Navigating the Economic Landscape: Third Quarter Total Return Outlook

With the economic landscape dominated by the Federal Reserve’s tightening program, there has been a lot of speculation about how this would impact the economy. Despite some trepidation, the economy has held up remarkably well. However, as we look ahead, it’s important to note that with two more likely hikes in 2023, the risk of a slowdown remains elevated.

Navigating the Economic Landscape: Third Quarter Total Return Outlook

Take a Hike:

In retrospect, the first quarter of the year presented a strong performance for the investment grade bond market. In stark contrast, the second quarter mostly marked time. Treasury yields were on the rise as a result of some contagion following the bank failures in the first quarter, coupled with weakness in the commercial real estate sector. Smaller regional banks were in the crossfire, facing considerable setbacks due to their large exposure to commercial real estate.

Steady As She Goes:

Despite these challenges, the Federal Reserve remains steadfast, maintaining a steady course amidst the volatility it has largely stirred up. And it seems to be working – the risk appetite has notably improved in recent weeks, except in the commercial real estate sector. This points towards a narrative that any slowdown the economy may face will be relatively mild – if it occurs at all.

The end of June saw corporate spreads near their tightest levels of the year, a testament to the robust performance of equities. Mortgage-backed securities (MBS) also saw an upswing as volatility ebbed, although they continue to be susceptible to a rise in rates as was evident in May when nominal spreads reached their widest levels in over a decade.

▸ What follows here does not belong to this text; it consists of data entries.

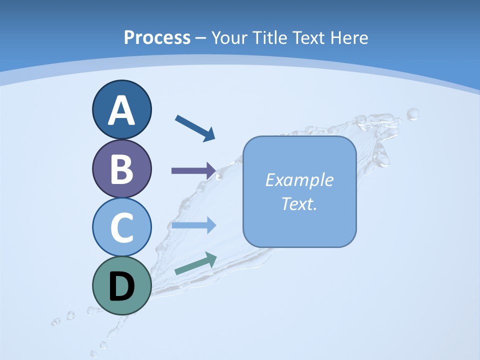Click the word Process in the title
157,38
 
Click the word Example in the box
300,180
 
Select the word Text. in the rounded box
300,204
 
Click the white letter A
122,110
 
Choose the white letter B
122,169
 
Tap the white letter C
122,228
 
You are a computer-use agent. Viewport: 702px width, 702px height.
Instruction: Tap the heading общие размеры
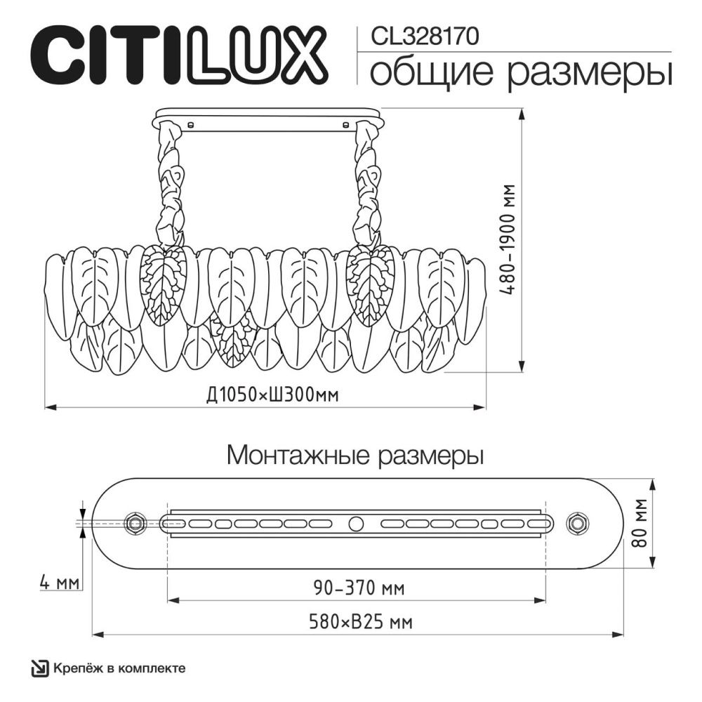pyautogui.click(x=520, y=72)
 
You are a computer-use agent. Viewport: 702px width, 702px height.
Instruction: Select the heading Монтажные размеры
pyautogui.click(x=355, y=456)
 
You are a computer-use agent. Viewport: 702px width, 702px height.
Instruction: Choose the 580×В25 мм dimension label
pyautogui.click(x=360, y=622)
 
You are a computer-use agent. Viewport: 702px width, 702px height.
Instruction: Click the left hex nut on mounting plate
pyautogui.click(x=134, y=522)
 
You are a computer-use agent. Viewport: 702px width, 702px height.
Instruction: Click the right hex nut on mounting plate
pyautogui.click(x=578, y=522)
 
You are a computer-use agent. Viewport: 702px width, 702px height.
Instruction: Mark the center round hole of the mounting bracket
pyautogui.click(x=357, y=523)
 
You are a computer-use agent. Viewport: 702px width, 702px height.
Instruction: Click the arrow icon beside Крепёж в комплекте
pyautogui.click(x=41, y=668)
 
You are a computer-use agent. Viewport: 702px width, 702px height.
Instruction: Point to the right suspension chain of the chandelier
pyautogui.click(x=366, y=186)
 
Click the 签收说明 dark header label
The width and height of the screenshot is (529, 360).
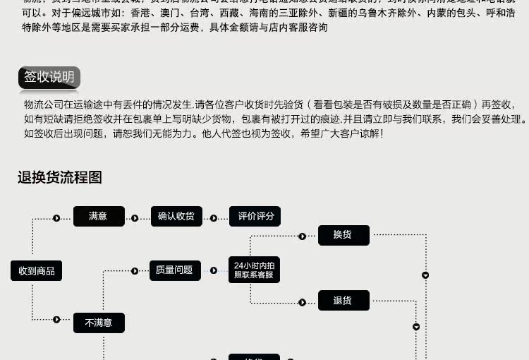pos(49,77)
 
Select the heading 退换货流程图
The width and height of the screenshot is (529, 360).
pos(60,178)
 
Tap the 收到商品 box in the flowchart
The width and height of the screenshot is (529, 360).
pos(36,270)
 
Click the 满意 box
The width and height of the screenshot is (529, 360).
pos(99,217)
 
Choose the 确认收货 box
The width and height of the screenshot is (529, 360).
pos(176,217)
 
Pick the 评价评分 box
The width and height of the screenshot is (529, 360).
pos(255,217)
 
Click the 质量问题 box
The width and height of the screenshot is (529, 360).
pos(174,270)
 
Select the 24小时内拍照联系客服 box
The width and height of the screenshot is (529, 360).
pos(254,270)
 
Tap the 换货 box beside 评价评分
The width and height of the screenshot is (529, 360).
pos(343,235)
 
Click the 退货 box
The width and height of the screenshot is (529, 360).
pos(343,301)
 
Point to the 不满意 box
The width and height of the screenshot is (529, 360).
pos(99,323)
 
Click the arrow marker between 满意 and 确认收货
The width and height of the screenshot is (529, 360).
pos(135,218)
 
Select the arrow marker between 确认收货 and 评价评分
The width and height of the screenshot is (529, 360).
pos(213,218)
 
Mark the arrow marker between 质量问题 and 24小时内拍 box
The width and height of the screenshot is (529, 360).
pos(213,270)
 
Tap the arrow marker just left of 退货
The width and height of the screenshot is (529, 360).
pos(303,302)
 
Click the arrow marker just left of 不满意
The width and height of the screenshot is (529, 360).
pos(56,320)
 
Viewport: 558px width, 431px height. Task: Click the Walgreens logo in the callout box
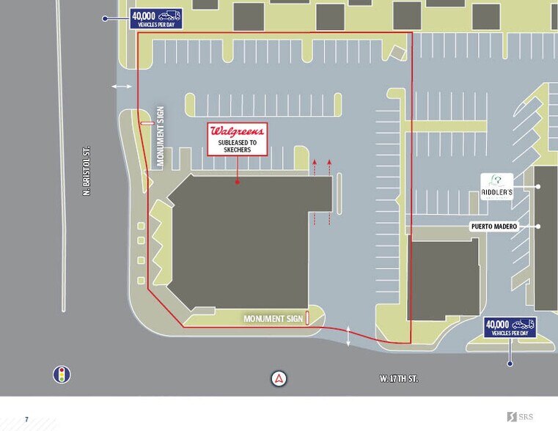[x=237, y=131]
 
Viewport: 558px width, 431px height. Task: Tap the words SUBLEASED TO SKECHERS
[x=237, y=145]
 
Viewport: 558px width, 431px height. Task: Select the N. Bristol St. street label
[x=86, y=171]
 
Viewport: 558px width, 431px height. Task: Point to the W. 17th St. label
[x=399, y=379]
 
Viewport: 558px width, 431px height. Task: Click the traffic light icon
[x=62, y=375]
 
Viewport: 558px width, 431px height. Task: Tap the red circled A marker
[x=279, y=379]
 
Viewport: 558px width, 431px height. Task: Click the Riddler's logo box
[x=496, y=185]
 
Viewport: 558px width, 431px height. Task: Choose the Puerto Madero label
[x=493, y=226]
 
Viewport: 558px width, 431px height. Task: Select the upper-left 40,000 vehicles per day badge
[x=155, y=18]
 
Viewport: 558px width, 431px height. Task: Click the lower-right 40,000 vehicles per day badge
[x=510, y=328]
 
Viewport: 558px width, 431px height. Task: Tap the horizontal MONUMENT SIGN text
[x=272, y=319]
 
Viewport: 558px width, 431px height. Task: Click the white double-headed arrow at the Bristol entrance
[x=122, y=86]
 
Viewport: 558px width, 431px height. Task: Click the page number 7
[x=26, y=419]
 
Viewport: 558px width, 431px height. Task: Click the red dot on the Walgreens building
[x=237, y=181]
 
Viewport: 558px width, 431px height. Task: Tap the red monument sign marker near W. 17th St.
[x=307, y=318]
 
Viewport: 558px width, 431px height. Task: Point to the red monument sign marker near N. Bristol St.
[x=147, y=124]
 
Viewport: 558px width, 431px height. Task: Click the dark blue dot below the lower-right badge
[x=510, y=363]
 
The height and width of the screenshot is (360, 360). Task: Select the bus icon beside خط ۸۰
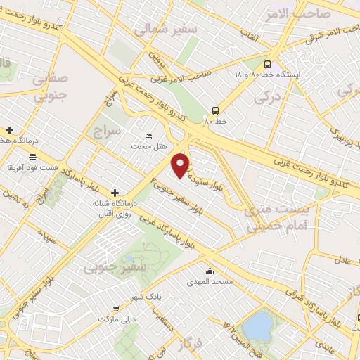click(x=215, y=110)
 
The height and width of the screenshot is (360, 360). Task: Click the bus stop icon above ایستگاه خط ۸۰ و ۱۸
click(x=266, y=63)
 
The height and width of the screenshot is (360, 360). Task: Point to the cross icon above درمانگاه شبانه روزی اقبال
click(x=115, y=192)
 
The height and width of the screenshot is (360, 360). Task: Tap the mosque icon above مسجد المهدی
click(x=209, y=271)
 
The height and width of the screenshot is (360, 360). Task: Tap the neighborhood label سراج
click(x=105, y=131)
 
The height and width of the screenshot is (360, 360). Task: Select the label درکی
click(x=285, y=91)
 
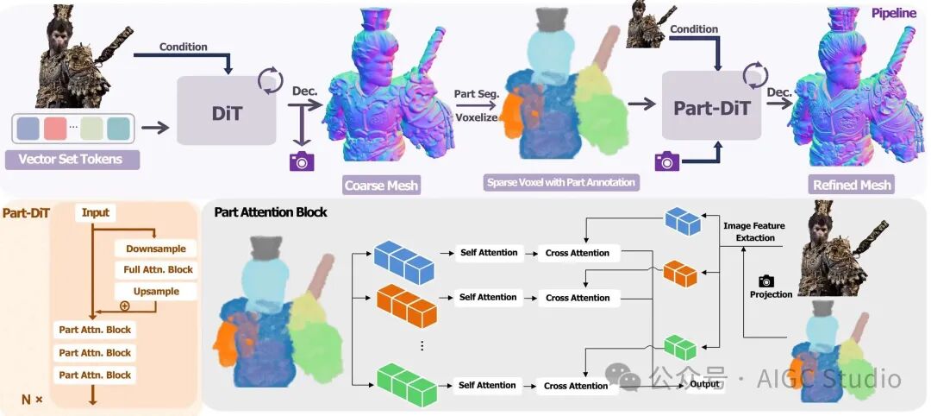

Inflation: The Elephant in the Room

Inflation is a topic that is impossible to ignore in these discussions. The headline inflation is indeed declining, but not at a pace that pleases the Fed. Our preferred inflation measure, the Underlying Inflation Gauge, is declining sharply towards 3%, and seems to be on track to hit 2% by the fall. The real conundrum at this juncture is whether the significant growth in M2 money supply during the pandemic (the “printing money days”) leads to a higher forward inflation path that proves more difficult for the Fed to control. Only time can answer this question.

Looking Ahead:

Moving forward, we maintain a relatively positive stance on duration, considering yield levels remain appealing for long-term investment. We continue to favor Mortgage-backed securities (MBS) over investment grade corporates due to the former’s relatively wide spread levels.

Despite the current strength of the economy, it has yet to demonstrate an ability to withstand this level of the fed funds target rate in this century.

In conclusion, the Federal Reserve’s tightening program has so far been successful, but the real test lies in whether the economy can withstand further rate hikes. The resilience of the economy, despite the 500-basis-point increase in rates over the past 18 months, paints a promising picture. However, the looming threat of an economic slowdown and the unresolved question of inflation create an air of uncertainty as we look to the future.

As always, we appreciate your trust in our management. We remain dedicated to focusing on the areas of the market that we believe can yield attractive risk-adjusted returns over time. Amid these complex economic winds, our goal remains to steer the course and provide insightful and strategic perspectives on the total return outlook.